Ahmetle konuşurken Berkayın gözü sürekli bendeydi. Anlam veremediğim için noldu bakışı attım. Kafasını sallayıp
"Yok bir şey" dedi. Mert,yanımda sessiz sakin oturuyordu,Berkaylara dönüp "karşımıza otursanıza" dedikten sonra Berkay'ın yüzü bu sefer de Mert'e döndü. İkiside birbirine ters ters bakınca ortamdaki gerilimi azaltmak için konuşmaya başladım.
"Berkay, sabah tanışmadınız Mert,okula yeni geldi Mertle aynı sınıfta ve aynı servisteyiz. " dedim Mert'e dönüp tebessüm ederek.
"Öyle mi ne güzel" bu sözü Mertin üzerinden gözlerini ayırmadan söyleyince gerilim iyice artıyordu. Mert söze atılıp
"Aynen çok güzel" deyip bana döndü ve güldü. Berkay'ın ani haraketleri ve sözleri olduğu için korkmaya başladım. Biz Berkayla arkadaş olarak ayrılmıştık ama şuan sanki Berkay Mert'i kıskanmış gibiydi.
Ortamın kızışmasından korktuğum için ya Mert'i yada Berkay'ı uzaklaştırmam gerekti. Karar vermek için biraz düşündüğümde en mantıklı kararı alıp Mert'le sınıfımıza dönmeye karar verdim.
"Beyler ve bayanlar,biz artık sınıfa gidelim soğuk hava çarptı bana ,hadi Mert"
"Biraz daha dursak Öykü" deyip pis pis gülerek Berkaya döndü. Berkay sinirli gözüküyordu.
"Olmaz,bizim coğrafyadan ödevimiz vardı kalk" deyip çekiştirdim. Okulun kapısının önüne geldiğimizde
"Öykü bugün coğrafya yok ki" dedi küçük bir kahkaha atıp.
"Ha ha çok komik bozma işte gel hadi" kolundan cekiştirirken çok hırslanmıştım galiba. Mert benim çekiştirmemle gelirken gülüp duruyordu. Harika azmimle Merti sınıfa getirmeyi başarmıştım.
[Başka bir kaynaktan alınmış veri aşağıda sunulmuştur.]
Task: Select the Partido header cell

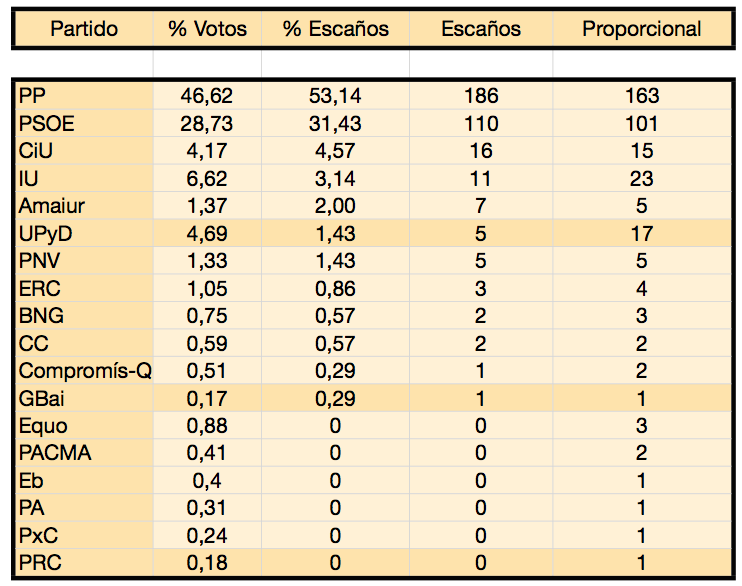Action: [x=84, y=29]
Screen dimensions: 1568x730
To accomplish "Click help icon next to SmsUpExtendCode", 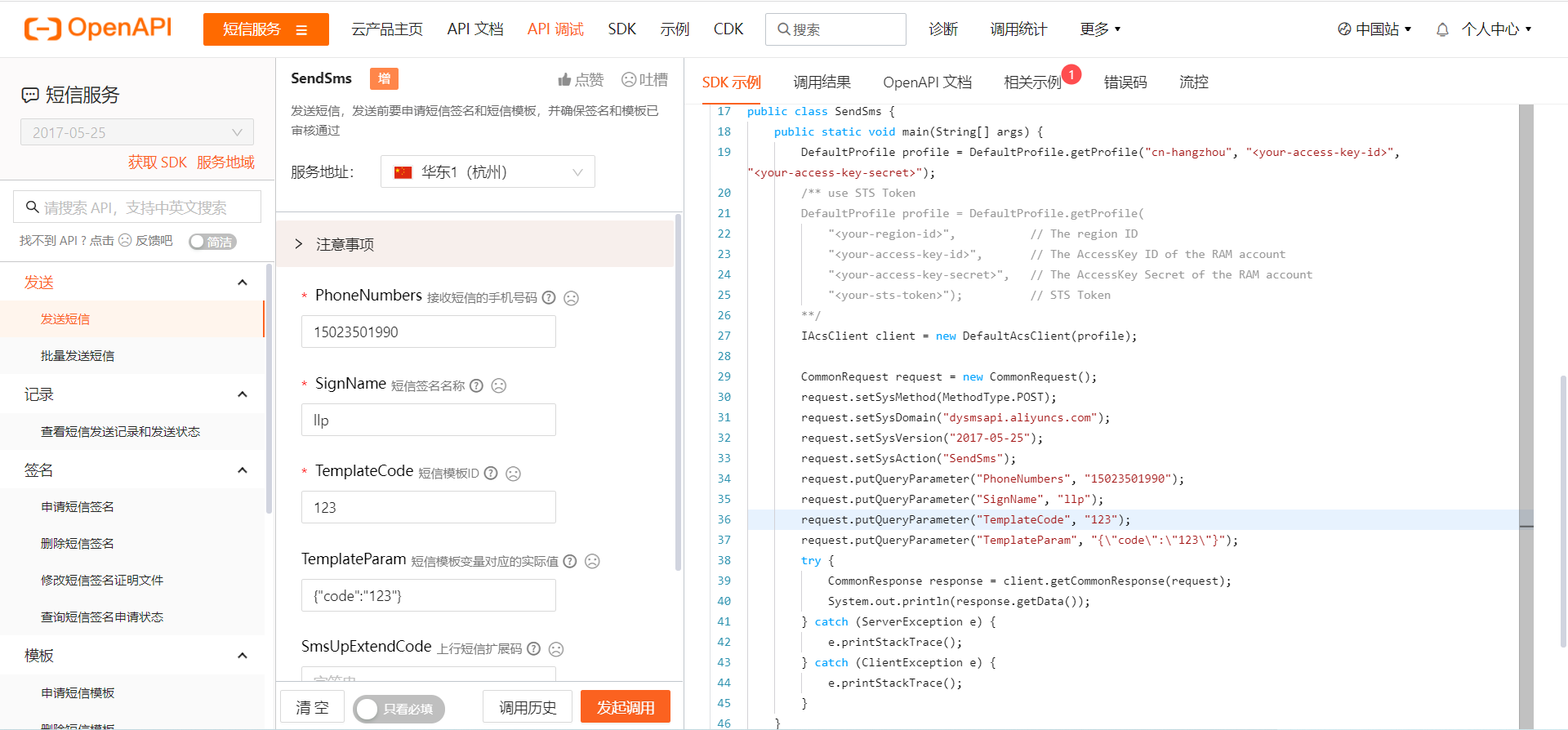I will pyautogui.click(x=533, y=648).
Mert'e bakarak sınavdan 100 almış ilkokul öğrencisinin annesine baktığı gibi gururla baktım. Mert bir anda beni alkışlamaya başlayınca gülmemi tutamadım.
"Hadi coğrafya ödevini yapalım Öykü" deyip kahkaha atınca sinirlendim.
"Ya dalga geçmesene"
"Tamam tamam hadi otur soluklan artık "
Cidden yorulmuştum biraz. Çantamdan suyumu çıkarıp içtim,nefes nefese kalmıştım. Sırada otururken birden hoca girince şaşırdım. Saate baktığımda zilin çaldığını farkettim.
"Saate hiç bakmamışız"
"Öyle cidden" dedi gülerek. Ders matematikti. Bol sorulu bir ders oldu,bu ders Mertle ilgili bir şey daha öğrenmiştim. Mert matematik problemlerinin üstesinden gelebilen bir çocuktu. Derste geçen seneki ortalamasını sorduğum zaman 92 deyince derslerine önem veren çalışkan bir çocuk olduğunu düşünmüştüm. Ta ki sonraki sözüne kadar.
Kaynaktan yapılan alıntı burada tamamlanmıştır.